Nobel Edebiyat Ödülü sahibi, dünyaca ünlü Portekizli yazar Jose Saramago’nun 1995 yılında yazdığı “Körlük” isimli romanını bugünlerde sık sık anıyorum. Henüz okumadıysanız, sizlere de ısrarla öneriyorum.
Neden mi?
Körlük, Saramago’nun en ünlü romanlarından birisi. Romanda, körlüğün salgın hastalık gibi yayıldığı bir toplumda korku ve paniğin hâkim olması sonucu ahlaki değerlerin çökmesi anlatılıyor. Kitapta olaylar adı bilinmeyen bir ülkenin bilinmeyen bir şehrinde geçmekte; hiçbir kahramanın adı yok, herkes sıfatları ile anılıyor. Nokta ve virgül dışında hemen hiç noktalama işareti olmadan yazılan romanda değişik bir yazım-anlatım dili denemiş yazar. 2008 yılında filme de çekilen romanın devamı niteliğinde olan “Görmek” isimli romanı da 2004 yılında yayınlandı. İlk sayfalarda romanın içine girmekte belki biraz zorlanacaksınız ama 30-40 sayfa sonra, yazarın bambaşka bir yazım türüne alıştıktan sonra kendinizi yaratılan felaket ortamında hissedeceksiniz.
“Körlük” romanında anlatılanlara biraz değinecek olursak: Adı bilinmeyen bir ülkenin bilinmeyen bir şehrinde araba kullanmakta olan bir adam trafik ışıklarında beklerken aniden kör olur. “Beyaz körlük” diye adlandırılacak bir hastalığın ilk kurbanı olmuştur. Karanlığın değil, sonsuz bir beyazlığın içine çekilmiştir; kendini bir “süt denizinde gibi” hisseder. Beyaz körlük, salgın haline gelerek önce bir oto hırsızına, sonra bir göz doktoruna ve hızla başkalarına bulaşır.

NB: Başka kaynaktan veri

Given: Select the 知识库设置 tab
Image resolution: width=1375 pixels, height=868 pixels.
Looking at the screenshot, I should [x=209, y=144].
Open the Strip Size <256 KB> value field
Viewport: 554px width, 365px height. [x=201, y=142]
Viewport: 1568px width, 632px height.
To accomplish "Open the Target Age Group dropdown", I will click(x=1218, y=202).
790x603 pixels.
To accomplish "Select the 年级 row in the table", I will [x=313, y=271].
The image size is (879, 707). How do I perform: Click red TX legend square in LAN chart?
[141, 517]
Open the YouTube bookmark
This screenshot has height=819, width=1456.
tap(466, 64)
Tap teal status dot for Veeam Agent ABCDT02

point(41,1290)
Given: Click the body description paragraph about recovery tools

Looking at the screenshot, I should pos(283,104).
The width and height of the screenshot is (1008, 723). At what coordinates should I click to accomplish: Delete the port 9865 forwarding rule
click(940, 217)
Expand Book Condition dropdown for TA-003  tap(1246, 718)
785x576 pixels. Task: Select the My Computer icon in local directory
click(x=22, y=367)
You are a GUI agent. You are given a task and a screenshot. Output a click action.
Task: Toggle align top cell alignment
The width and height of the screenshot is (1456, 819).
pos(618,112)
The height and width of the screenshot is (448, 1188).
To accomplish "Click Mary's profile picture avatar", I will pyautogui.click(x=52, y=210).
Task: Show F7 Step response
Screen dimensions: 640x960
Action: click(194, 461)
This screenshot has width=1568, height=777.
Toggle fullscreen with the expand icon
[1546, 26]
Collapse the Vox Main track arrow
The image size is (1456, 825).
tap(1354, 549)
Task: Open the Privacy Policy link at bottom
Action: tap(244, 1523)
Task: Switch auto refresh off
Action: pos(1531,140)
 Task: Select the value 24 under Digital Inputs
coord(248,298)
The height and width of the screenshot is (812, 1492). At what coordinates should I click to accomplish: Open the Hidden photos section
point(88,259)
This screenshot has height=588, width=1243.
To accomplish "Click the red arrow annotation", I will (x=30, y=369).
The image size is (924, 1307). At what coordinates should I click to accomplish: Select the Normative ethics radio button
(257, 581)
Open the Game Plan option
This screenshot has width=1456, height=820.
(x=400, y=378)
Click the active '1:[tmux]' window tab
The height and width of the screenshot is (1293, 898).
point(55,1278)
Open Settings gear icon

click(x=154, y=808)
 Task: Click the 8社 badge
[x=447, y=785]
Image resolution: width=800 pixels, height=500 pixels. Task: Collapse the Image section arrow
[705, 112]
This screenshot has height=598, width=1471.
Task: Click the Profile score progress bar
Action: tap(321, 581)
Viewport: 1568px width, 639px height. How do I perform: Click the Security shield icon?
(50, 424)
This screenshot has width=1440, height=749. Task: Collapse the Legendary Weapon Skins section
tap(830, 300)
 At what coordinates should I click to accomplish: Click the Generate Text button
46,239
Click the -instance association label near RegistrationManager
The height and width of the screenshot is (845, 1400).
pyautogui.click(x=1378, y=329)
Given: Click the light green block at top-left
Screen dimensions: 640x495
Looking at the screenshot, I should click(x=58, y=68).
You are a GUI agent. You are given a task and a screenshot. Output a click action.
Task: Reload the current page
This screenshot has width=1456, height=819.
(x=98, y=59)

Kör olanlar hükûmet yetkilileri tarafından bir akıl hastanesinde karantinaya alınır. Onlara, ülkenin geleceği için bu fedakârlığı yapmaları gerektiği söylenir. Ancak güvenlik güçleri körler ile temas etmekten çekindiği için içeride kontrolü sağlayamazlar. Dışarısı ile tüm bağları kesilen körler ölüme terkedilmişlerdir ve zor koşularda bir yaşam mücadelesi vermeye başlar.
İlk kör olanlardan biri olan göz doktoru ile birlikte onu yalnız bırakmak istemeyen eşi de kör olduğunu söyleyerek içeri girmiştir. Doktorun eşi, orada gözleri gören tek kişidir ve her an kendisinin de kör olacağı korkusuyla yaşar; görebildiğini herkesten gizler. Kısa sürede içerisi çok kalabalıklaşır. İçeridekilerin seslerini hükümet yetkililerine duyurma girişimleri, bir kişinin ölümü ile sonuçlanır. İçeride insanların bencillikleri ortaya çıkar; çeteleşme, adaletsizlik, cinsel istismar görülür; insanlar insanlık onurunu yitirmeye başlar. Bir körün yanında getirdiği el radyosu, insanlara her şey normalmiş gibi hissettirir.
Şiddet kullanan bir grup körün diğer körlere eziyet etmesi sonucu işler çığırından çıkar. Her şeyi gören ama kör gibi davranarak görmezden gelen doktorun eşi, çetenin ele başını öldürür. Çete liderinin ölümünden sonra tam bir kaos ortamı doğar; isyan çıkar. Doktorun eşi, isyan sırasında başlayan yangından yararlanarak binanın kapılarını açar; karantinadaki insanların kurtulmasını sağlar. Karantinadaki körler dışarı çıktıklarında herkes salgına tutulduğunu anlarlar. Korku ve kaos tüm şehre yayılmıştır; beyaz kör çeteleri bir lokma yemek için birbirini öldürmektedir.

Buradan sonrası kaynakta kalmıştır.